Top of Given information
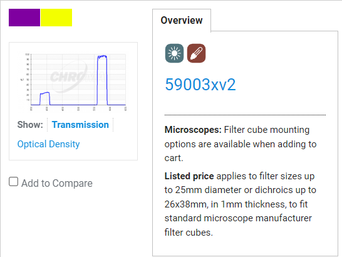
Task: Click the brown lamp bulb icon
Action: coord(196,53)
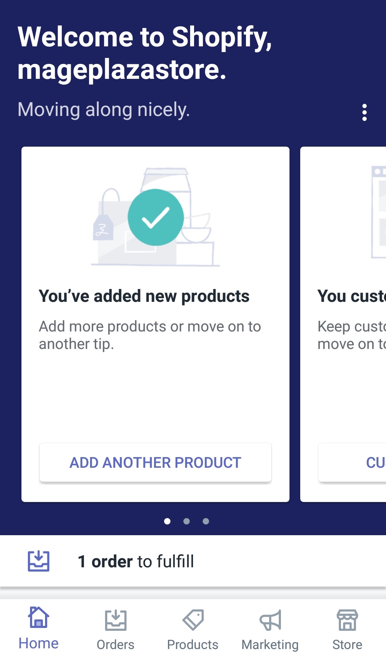The height and width of the screenshot is (659, 386).
Task: Click the partially visible CU button
Action: [352, 462]
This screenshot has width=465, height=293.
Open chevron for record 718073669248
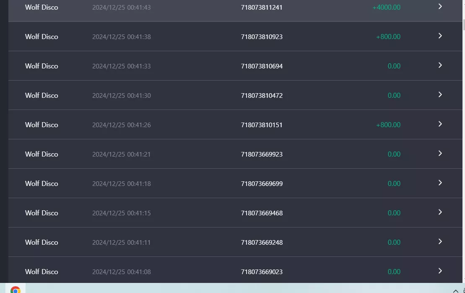tap(440, 242)
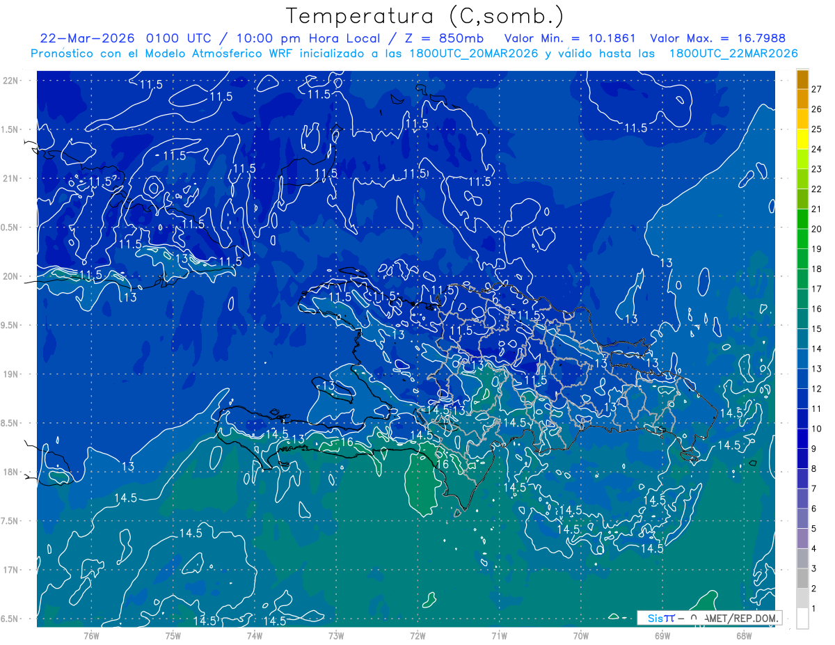Click the AMET/REP.DOM. watermark box
Screen dimensions: 835x645
709,618
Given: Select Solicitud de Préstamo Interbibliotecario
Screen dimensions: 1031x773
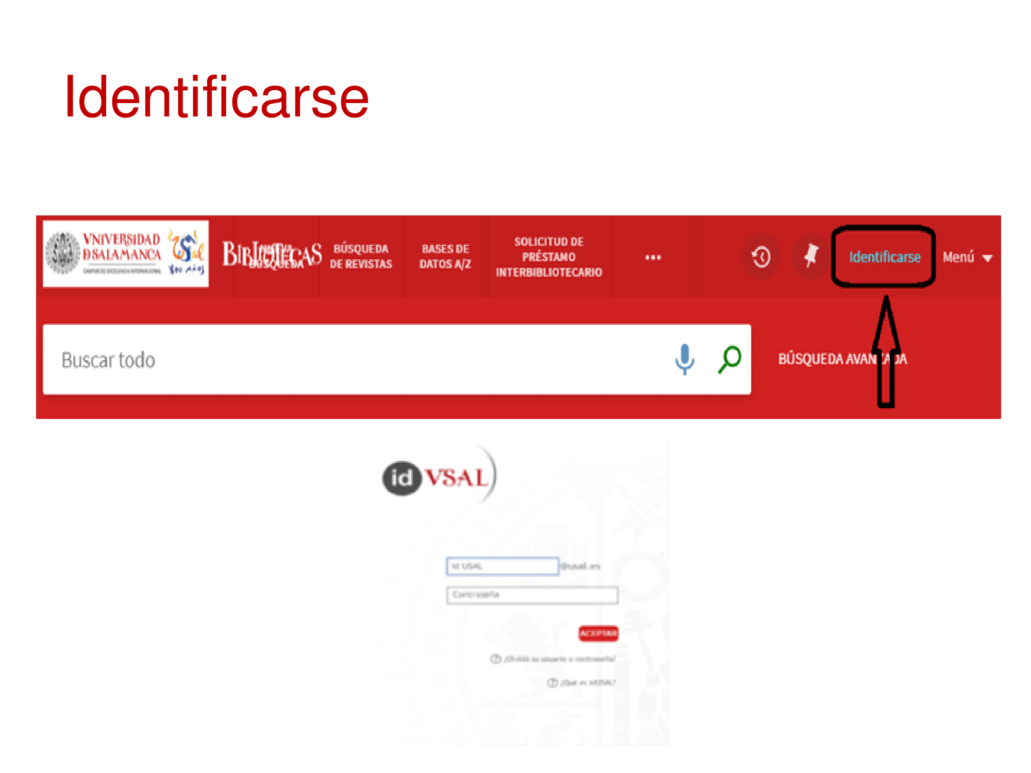Looking at the screenshot, I should point(549,257).
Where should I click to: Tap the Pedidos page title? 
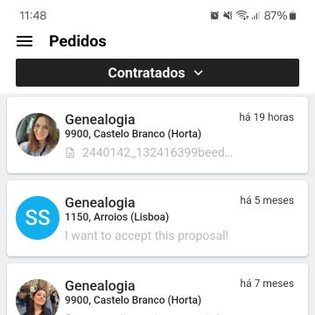pos(78,41)
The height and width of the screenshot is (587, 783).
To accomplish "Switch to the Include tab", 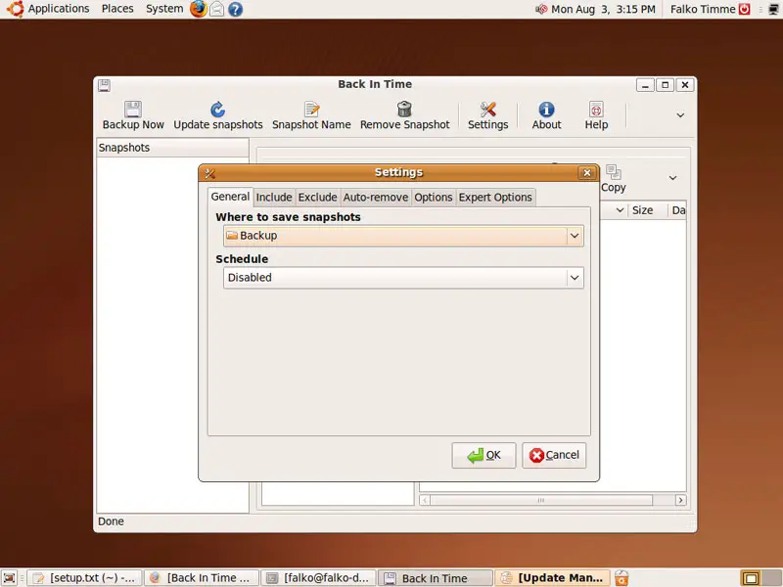I will (274, 198).
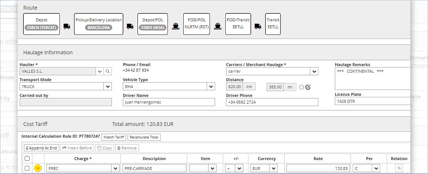Click Append At End toolbar button
The height and width of the screenshot is (174, 428).
click(x=41, y=148)
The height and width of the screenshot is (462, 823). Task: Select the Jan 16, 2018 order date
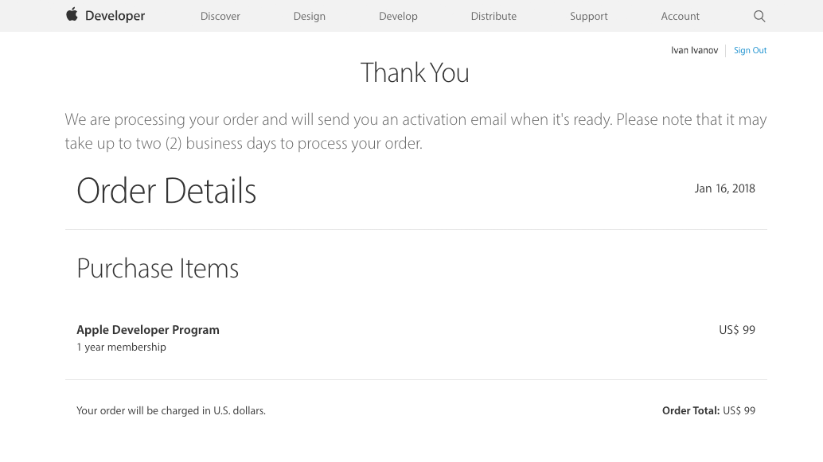(724, 188)
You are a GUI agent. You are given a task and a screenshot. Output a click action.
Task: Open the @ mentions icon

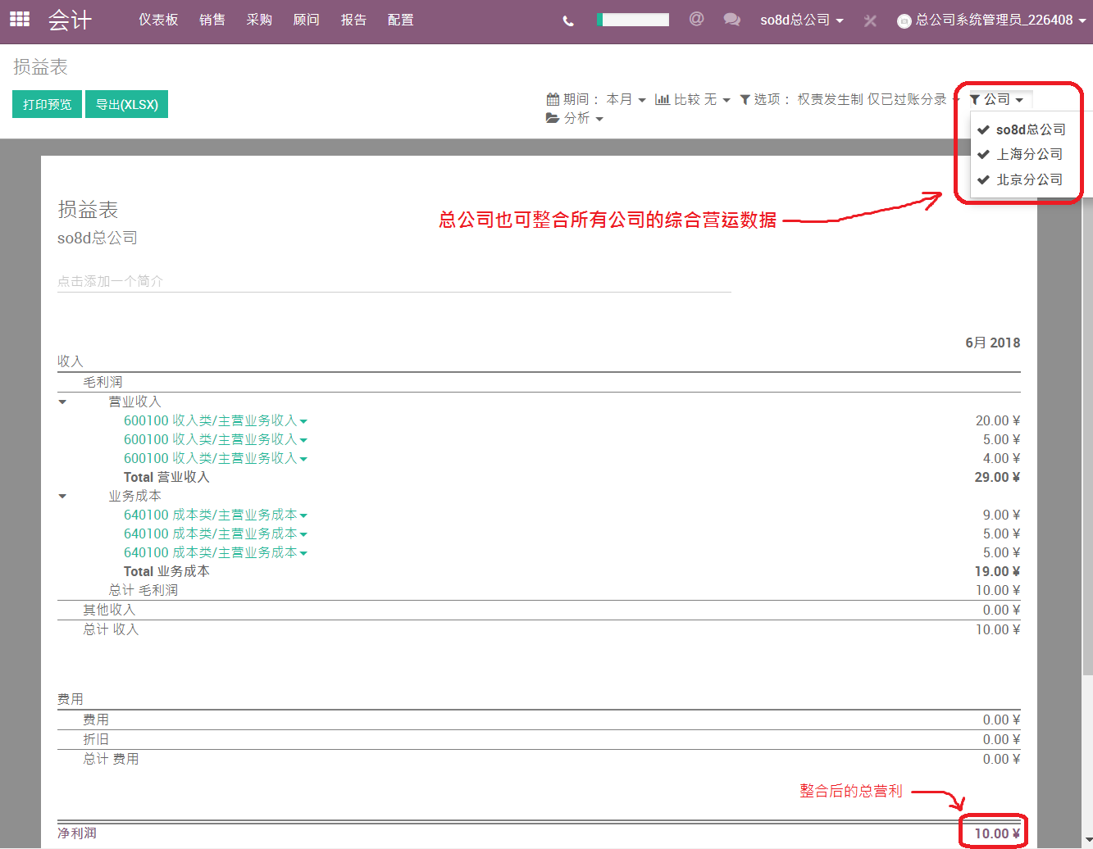(697, 19)
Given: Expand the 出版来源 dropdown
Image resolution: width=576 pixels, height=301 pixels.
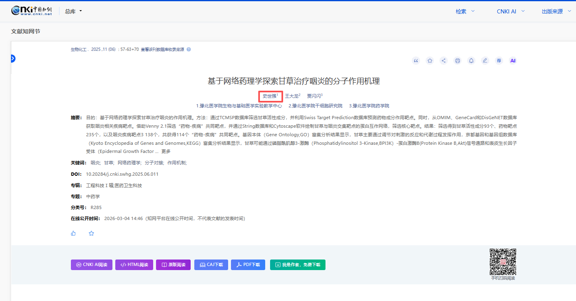Looking at the screenshot, I should 557,11.
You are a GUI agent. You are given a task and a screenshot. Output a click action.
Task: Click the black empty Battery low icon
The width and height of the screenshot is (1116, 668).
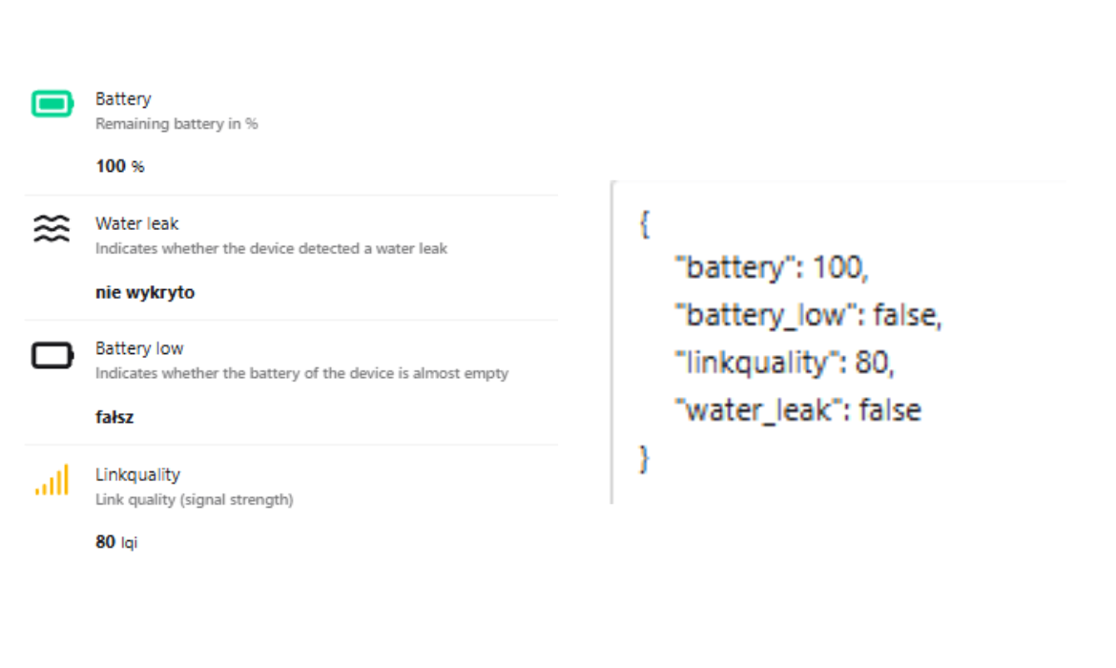pyautogui.click(x=52, y=355)
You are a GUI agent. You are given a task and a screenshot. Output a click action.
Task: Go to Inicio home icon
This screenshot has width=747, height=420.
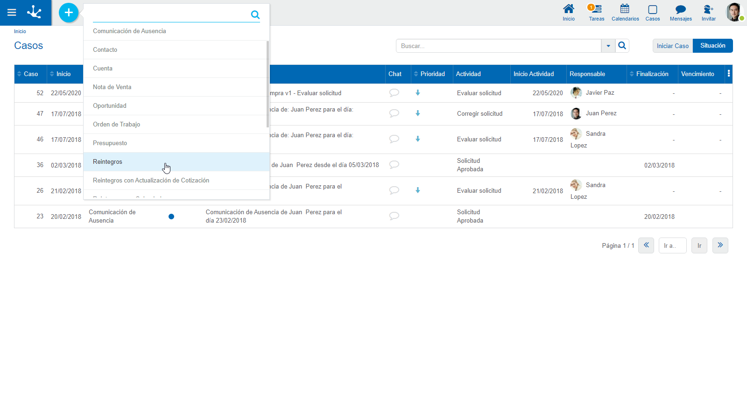tap(568, 13)
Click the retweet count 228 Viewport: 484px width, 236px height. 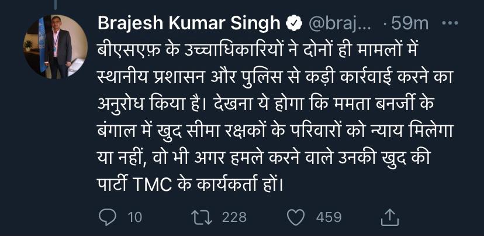[x=234, y=217]
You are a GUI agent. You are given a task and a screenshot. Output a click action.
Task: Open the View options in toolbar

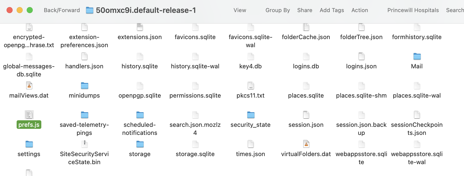pyautogui.click(x=240, y=10)
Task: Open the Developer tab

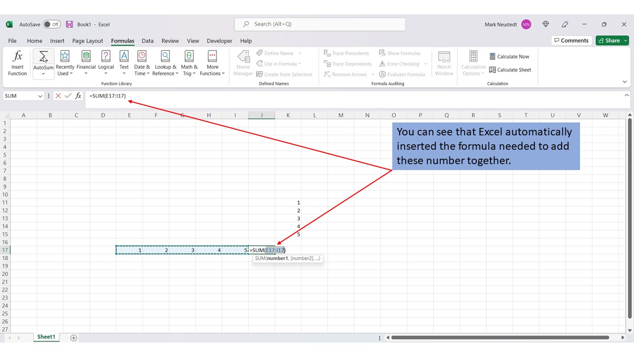Action: pyautogui.click(x=219, y=41)
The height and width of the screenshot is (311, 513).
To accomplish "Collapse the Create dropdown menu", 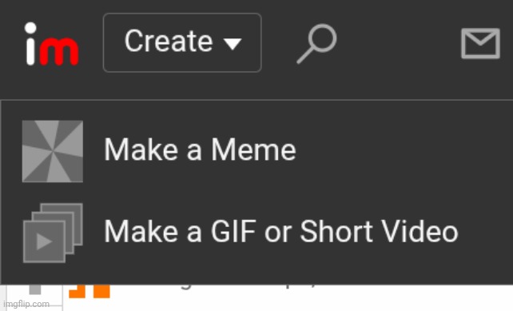I will [x=182, y=42].
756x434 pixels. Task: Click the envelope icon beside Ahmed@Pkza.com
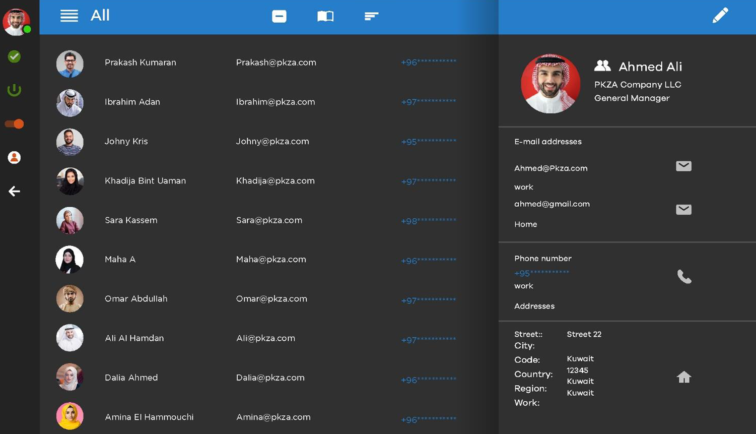click(684, 166)
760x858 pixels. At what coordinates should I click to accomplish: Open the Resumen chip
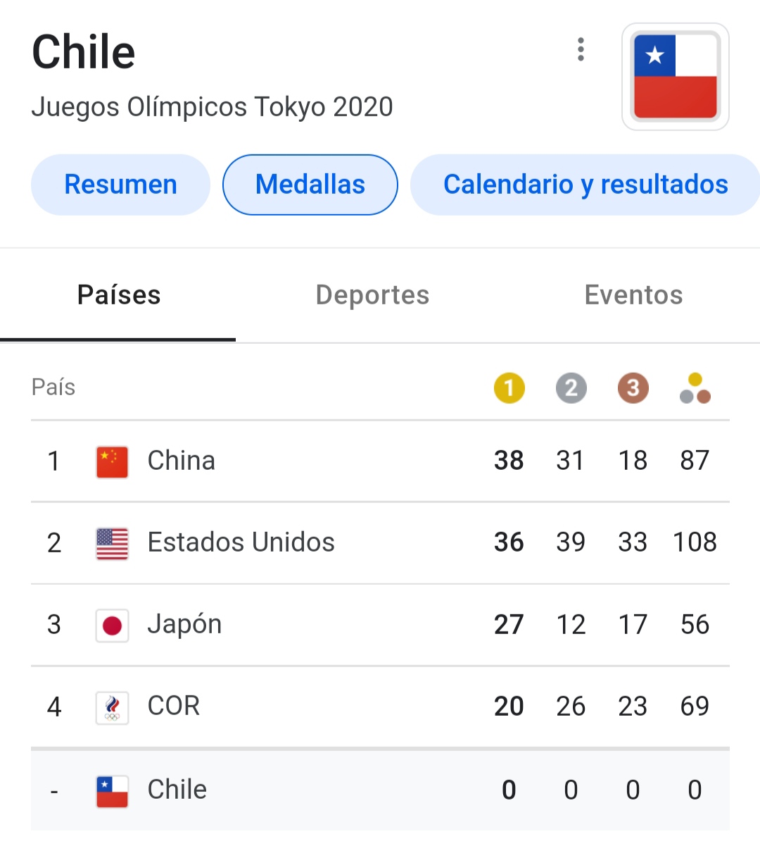[120, 185]
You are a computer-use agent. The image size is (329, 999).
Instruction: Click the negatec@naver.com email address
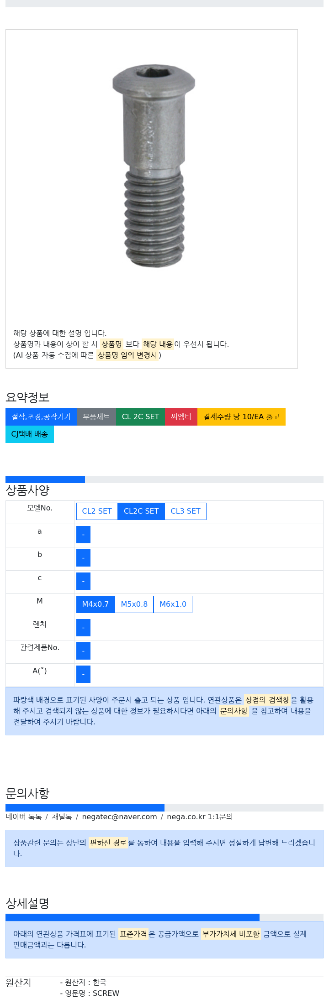pos(119,816)
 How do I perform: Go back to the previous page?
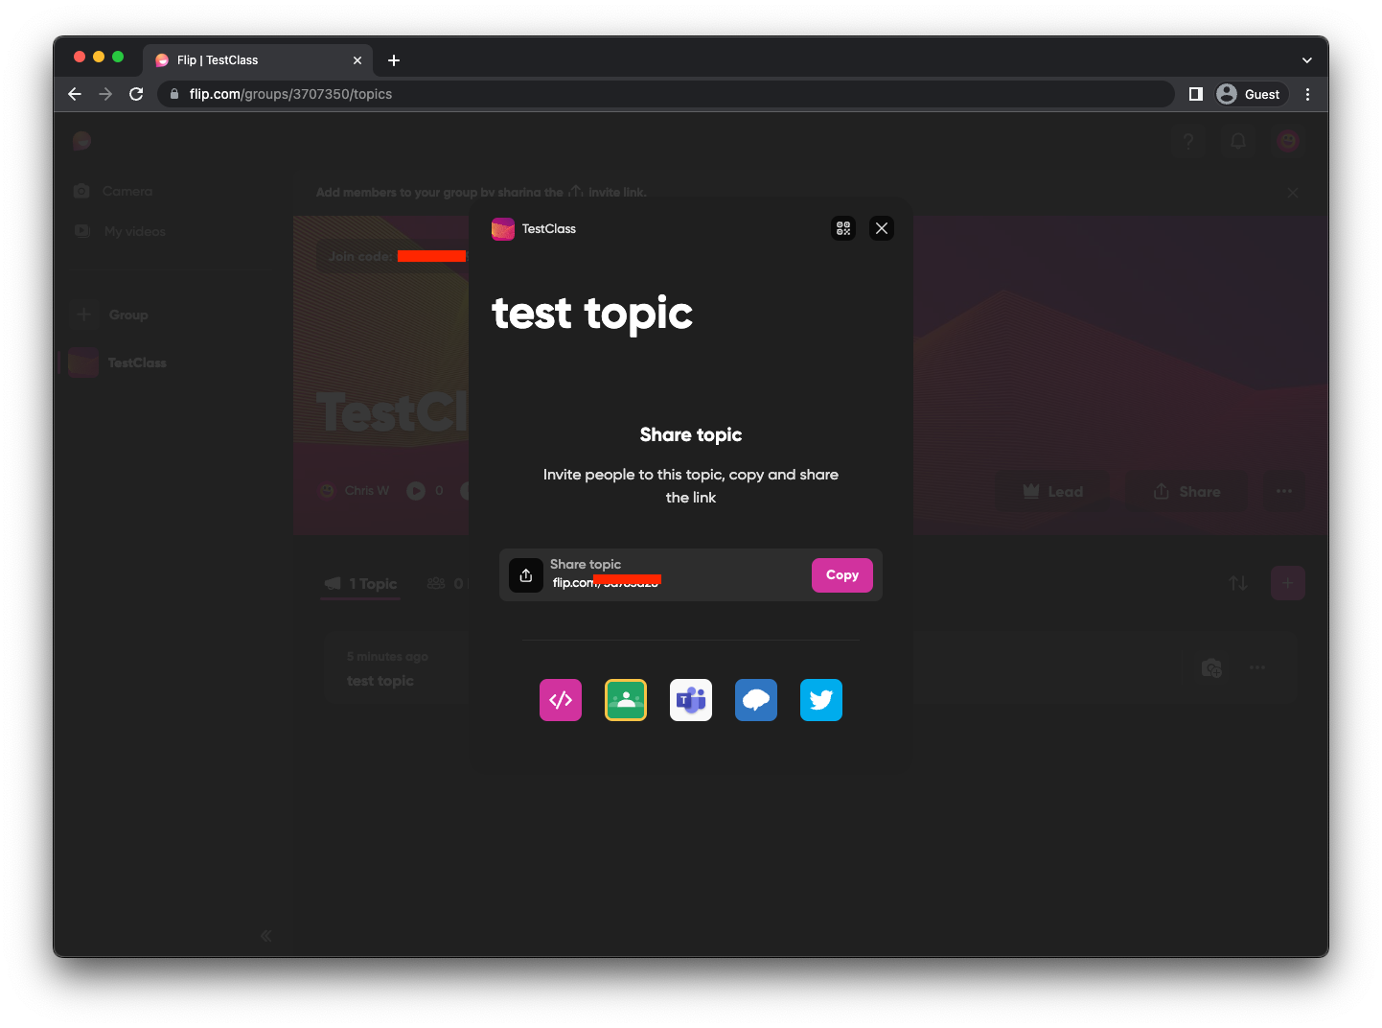tap(75, 94)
Bottom of Given information
● **Aim of the task**:
Exactly the lines from the one containing "You are a computer-use" through the end of the data above: repeat those, both ends included, and nothing else. Skip the pictures.

● **Answer section**:
You are a computer-use agent. The image size is (329, 999).
Instruction: Click the negatec@naver.com email address
pos(119,816)
 How do I perform: Go back to the previous page?
tap(75, 94)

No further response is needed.